start DOCUMENT

Finding valid answers to our why questions requires not only observation but enough experience to know which observations are relevant and which second-hand opinions are trustworthy. I'll leave it as an exercise for the reader to see that finding answers to our how questions require an equivalent sophistication that usually requires many years to acquire. Great thinkers are not born overnight. Neither are world leaders. And please don't confuse the two.
In Chapter 2 of Gargantua and Pantagruel [1532], entitled "How Pantagruel came to Paris, and of the choice books of the Library of St. Victor", Rabelais lists the following tongue-in-cheek titles of the books his protagonist finds:The Codpiece of the Law.
The Slipshoe of the Decretals.
The Pomegranate of Vice.
The Churning Ballock of the Valiant.
and, my favorite:
Quaestio subtilissima, utrum Chimaera in vacuo bonbinans possit
comedere secundas intentiones.
which translates as
A Most Subtle Question: Whether a Chimera Bombinating in a Vacuum Can
Devour Second Intentions.
He was making fun of the nonsense theologians take seriously when they
live in their heads and assiduously avoid experiencing the real world.
Rabelais would be shocked, I fear, to find that these fools are still
with us today.
Because rhetoric is just cool, man! ("Cool" is a metaphor.
"Man" is a synecdoche. See .)
Actually, this problem was much worse when people still
thought truth could only come from holy books and priests. The rise of
experiential or "empirical" investigations which heralded the dawn of
the Enlightenment generated many jokes and parables to explain why the
old authorities were failing. Here are two of them about horse's
teeth:
"There was once a part of Greek thinkers — this was around the time of Aristotle — who sat up all night having a furious argument about the number of teeth in a horse's mouth. Unable to agree, they went out and collared a passer-by — an Arab. He listened attentively to all their arguments, and then without saying a word, he walked away. He returned in a few moments, however, and told them the correct answer.

end DOCUMENT

* EXERCISE TASKS *
A) Copy out the stretch of the passage from "In Chapter 2" through "of the Law.".
B) Answer these questions from the passage:
(i) What year is given for Gargantua and Pantagruel?
(ii) In English, what is the title of the book the writer calls a favorite?
(iii) Whom did the Greek thinkers stop to settle their argument?
The lines after this passage are separate material with no tie to it.

start DATA SHOWN

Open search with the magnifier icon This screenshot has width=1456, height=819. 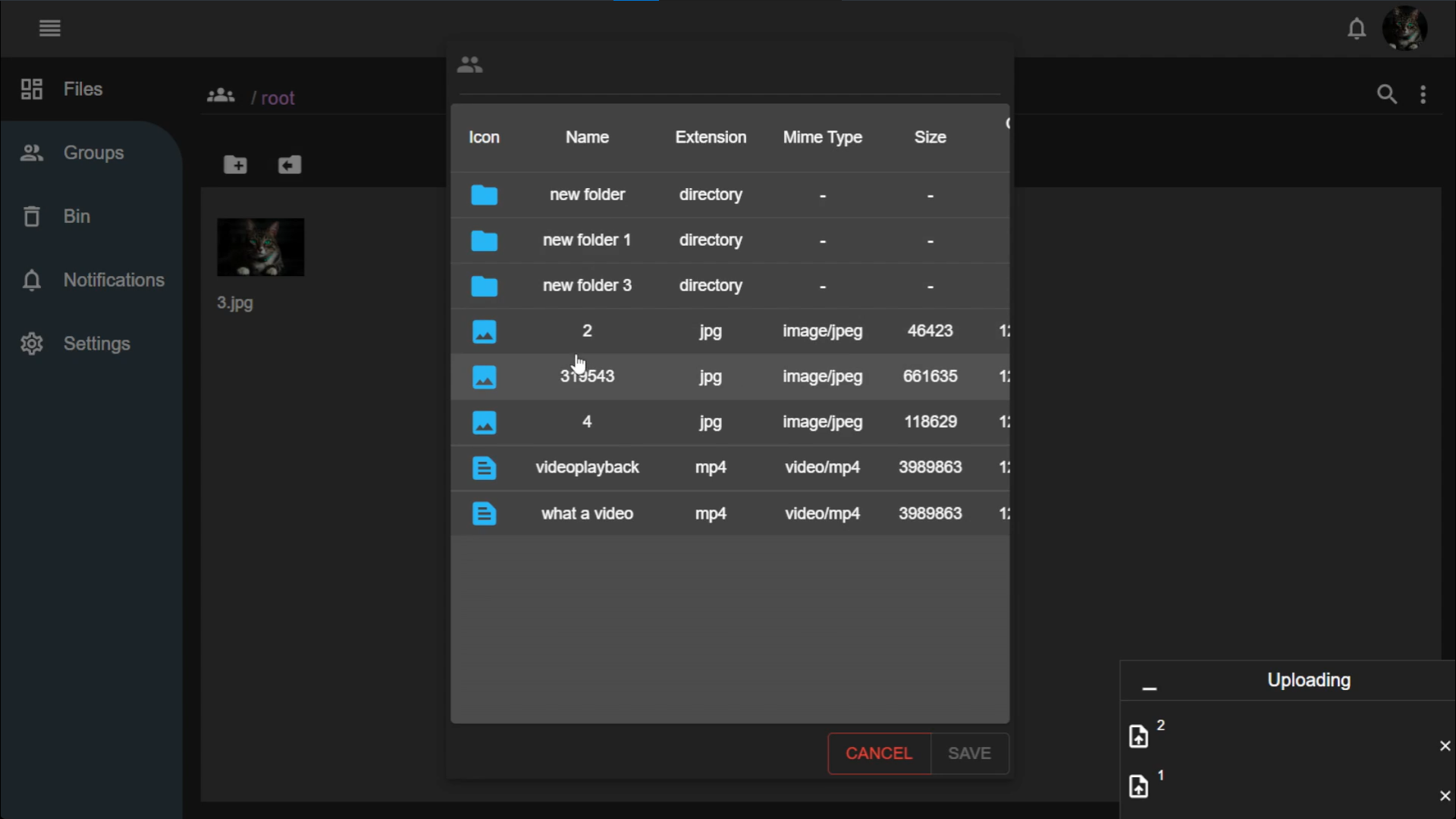coord(1387,94)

end DATA SHOWN

* PER-TASK OUTPUTS *
A)
In Chapter 2 of Gargantua and Pantagruel [1532], entitled "How Pantagruel came to Paris, and of the choice books of the Library of St. Victor", Rabelais lists the following tongue-in-cheek titles of the books his protagonist finds:The Codpiece of the Law.

B)
(i) 1532
(ii) A Most Subtle Question: Whether a Chimera Bombinating in a Vacuum Can Devour Second Intentions
(iii) A passer-by, an Arab